======== SUPPLIED MATERIAL

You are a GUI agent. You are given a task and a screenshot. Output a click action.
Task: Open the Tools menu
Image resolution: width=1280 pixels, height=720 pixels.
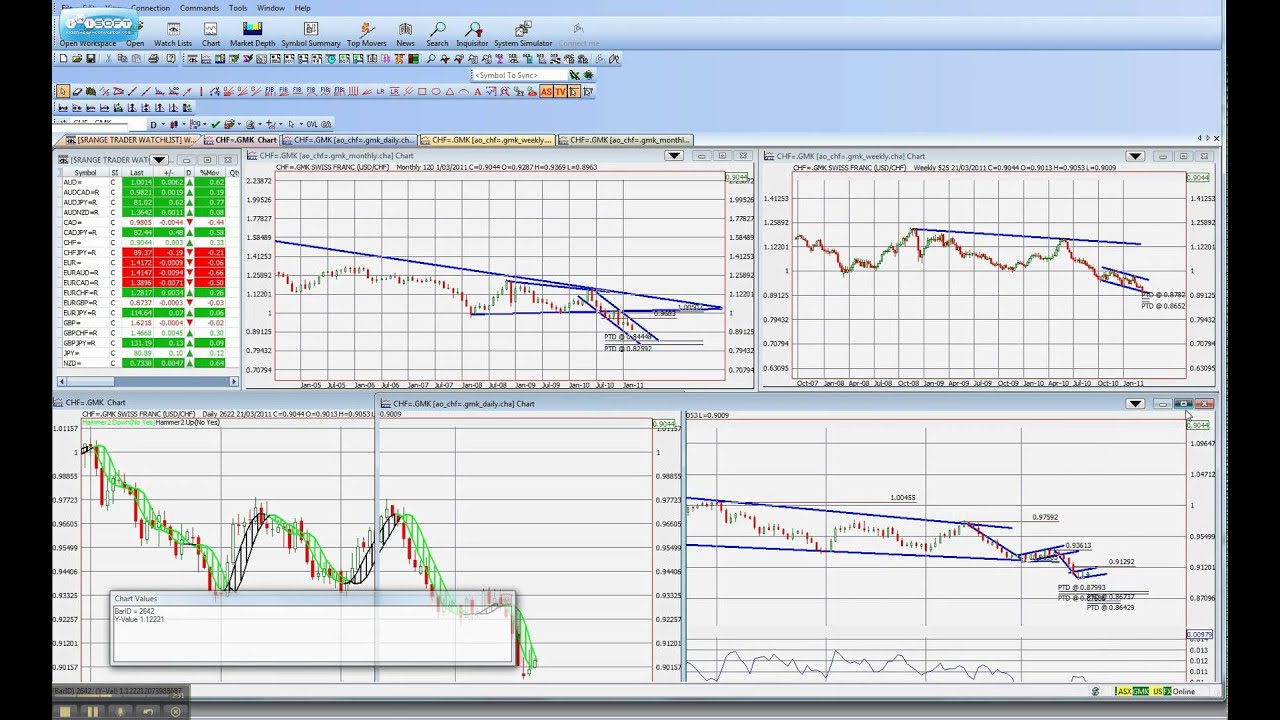tap(238, 8)
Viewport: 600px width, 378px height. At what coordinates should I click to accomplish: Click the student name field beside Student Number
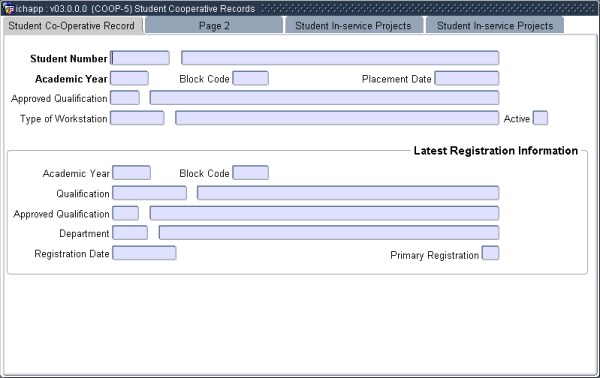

================

▶ TASK TO COMPLETE: Reproduce the data above word for word, leaving out the pictures.

▶ SOLUTION TO THE EXERCISE:
You are a GUI agent. You are given a task and a screenshot. Output a click action.
Task: Open the Tools menu
Image resolution: width=1280 pixels, height=720 pixels.
tap(238, 8)
Viewport: 600px width, 378px height. At what coordinates should I click to accomplish: Click the student name field beside Student Number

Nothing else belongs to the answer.